If you omit the start ("-s
"), then it'll use the current day. Meaning that
if you want to find a slot starting from "today" and X days in the future, then
you simply use the -e
only. Example:
$ ./gcs.py -ne 14 -nl 19 -e 2020-11-20
...
Add people to the planned meeting
This is main use case and idea for writing this script. I.e., try to find a free slots for a group of people and get into text format. You do that by adding a comma-separated list of first.last-names (no spaces after the comma!).
$ ./gcs.py -ne 16 -nl 19 -s 2020-11-11 -e 2020-11-13 -p joakim.bech,david.brown,ryan.arnold
2020-11-11 18:00 UTC+1 (Wednesday)
2020-11-12 18:00 UTC+1 (Thursday)
2020-11-13 16:00 UTC+1 (Friday)
...
List additional timezones
If you want to show the suggested slots in other timezones than your own default
timezone, then you can do that by adding UTC's after the "-eu
" (extra UTCs).
Note that there is a limitation with the Python Argparser treating negative
numbers as parameters.

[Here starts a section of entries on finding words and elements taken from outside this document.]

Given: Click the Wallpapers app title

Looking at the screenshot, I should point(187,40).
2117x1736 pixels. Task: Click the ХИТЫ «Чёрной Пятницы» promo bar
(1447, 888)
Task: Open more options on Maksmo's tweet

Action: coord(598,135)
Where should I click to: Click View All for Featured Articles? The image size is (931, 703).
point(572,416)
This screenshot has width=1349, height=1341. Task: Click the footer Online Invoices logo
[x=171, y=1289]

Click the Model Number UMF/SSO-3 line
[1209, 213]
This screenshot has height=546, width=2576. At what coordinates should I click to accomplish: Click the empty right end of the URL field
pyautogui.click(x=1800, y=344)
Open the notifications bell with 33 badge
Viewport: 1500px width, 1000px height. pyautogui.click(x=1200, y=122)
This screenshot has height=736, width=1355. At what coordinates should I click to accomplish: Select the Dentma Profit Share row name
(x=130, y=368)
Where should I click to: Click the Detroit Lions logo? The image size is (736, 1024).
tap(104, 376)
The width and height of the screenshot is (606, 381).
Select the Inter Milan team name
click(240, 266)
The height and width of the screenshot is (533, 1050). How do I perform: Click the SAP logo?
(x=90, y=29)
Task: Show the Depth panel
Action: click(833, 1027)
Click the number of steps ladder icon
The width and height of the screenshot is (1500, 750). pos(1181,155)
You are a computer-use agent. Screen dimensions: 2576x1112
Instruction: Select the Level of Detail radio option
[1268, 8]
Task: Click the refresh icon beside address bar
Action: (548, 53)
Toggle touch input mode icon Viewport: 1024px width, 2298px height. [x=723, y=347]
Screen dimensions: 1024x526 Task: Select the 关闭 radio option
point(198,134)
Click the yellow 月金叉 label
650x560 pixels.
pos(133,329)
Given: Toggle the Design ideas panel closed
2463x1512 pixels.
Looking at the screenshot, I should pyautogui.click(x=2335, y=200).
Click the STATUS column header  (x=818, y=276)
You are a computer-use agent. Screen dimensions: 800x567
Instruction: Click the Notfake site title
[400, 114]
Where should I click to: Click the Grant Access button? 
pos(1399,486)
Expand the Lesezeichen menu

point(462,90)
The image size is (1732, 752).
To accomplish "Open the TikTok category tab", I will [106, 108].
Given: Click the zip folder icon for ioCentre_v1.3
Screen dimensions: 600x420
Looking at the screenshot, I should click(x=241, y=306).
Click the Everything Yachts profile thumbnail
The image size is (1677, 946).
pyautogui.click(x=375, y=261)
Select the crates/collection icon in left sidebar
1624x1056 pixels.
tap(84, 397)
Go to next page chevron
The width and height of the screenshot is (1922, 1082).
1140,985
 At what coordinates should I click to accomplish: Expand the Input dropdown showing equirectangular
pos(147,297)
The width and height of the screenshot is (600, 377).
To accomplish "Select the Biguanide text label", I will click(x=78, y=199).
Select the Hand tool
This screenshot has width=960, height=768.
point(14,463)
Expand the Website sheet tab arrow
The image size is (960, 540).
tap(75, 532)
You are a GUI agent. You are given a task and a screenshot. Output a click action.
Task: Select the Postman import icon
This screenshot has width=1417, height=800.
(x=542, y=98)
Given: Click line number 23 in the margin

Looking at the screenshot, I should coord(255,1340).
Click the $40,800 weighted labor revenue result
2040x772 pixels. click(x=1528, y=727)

The workaround will be shown as an example further down.
Here is an example to get the times UTC+2 and UTC-3 in addition to the default timezone.
$ ./gcs.py -eu 2,-3
2020-11-11 08:00 UTC+1, 09:00 UTC+2, 04:00 UTC-3 (Wednesday)
2020-11-11 08:30 UTC+1, 09:30 UTC+2, 04:30 UTC-3 (Wednesday)
2020-11-11 09:00 UTC+1, 10:00 UTC+2, 05:00 UTC-3 (Wednesday)
...
Here is are a couple of examples on how to use negative numbers.
# A single negative number [OK]
$ ./gcs.py -eu -3
2020-11-11 08:00 UTC+1, 04:00 UTC-3 (Wednesday)
2020-11-11 08:30 UTC+1, 04:30 UTC-3 (Wednesday)
2020-11-11 09:00 UTC+1, 05:00 UTC-3 (Wednesday)
...
# Two negative number [NOK, argparser bug]
$ ./gcs.py -eu -3,-4
...
gcs.py: error: argument -eu/--extra-utc: expected one argument
# Workaround for argparser bug when using two negative numbers
$ ./gcs.py -eu 0,-3,-4
2020-11-11 08:00 UTC+1, 07:00 UTC+0, 04:00 UTC-3, 03:00 UTC-4 (Wednesday)
2020-11-11 08:30 UTC+1, 07:30 UTC+0, 04:30 UTC-3, 03:30 UTC-4 (Wednesday)
2020-11-11 09:00 UTC+1, 08:00 UTC+0, 05:00 UTC-3, 04:00 UTC-4 (Wednesday)
...
Show weekends
This is an unlikely use case, but if for some reason one wants to suggest calls
during the weekend, then that can be done with the "-w
" parameter. Here is
an example combined with some other parameters.
$ ./gcs.py -e 2020-11-16 -s 2020-11-13 -e 2020-11-16 -nl 19 -ne 17 -w
2020-11-13 17:00 UTC+1 (Friday)
2020-11-13 17:30 UTC+1 (Friday)
2020-11-13 18:00 UTC+1 (Friday)
2020-11-14 17:00 UTC+1 (Saturday)
2020-11-14 17:30 UTC+1 (Saturday)
2020-11-14 18:00 UTC+1 (Saturday)
2020-11-15 17:00 UTC+1 (Sunday)
...
ToDo
- Fix so you can add timezone as a parameter or config file.
- Give option to get suggestions on hour basis instead of just half hour basis.
- Remove hard-code "joakim.bech" as the default person.
- General cleanup, since this was a quick and dirty hack, that nevertheless seems to work fine.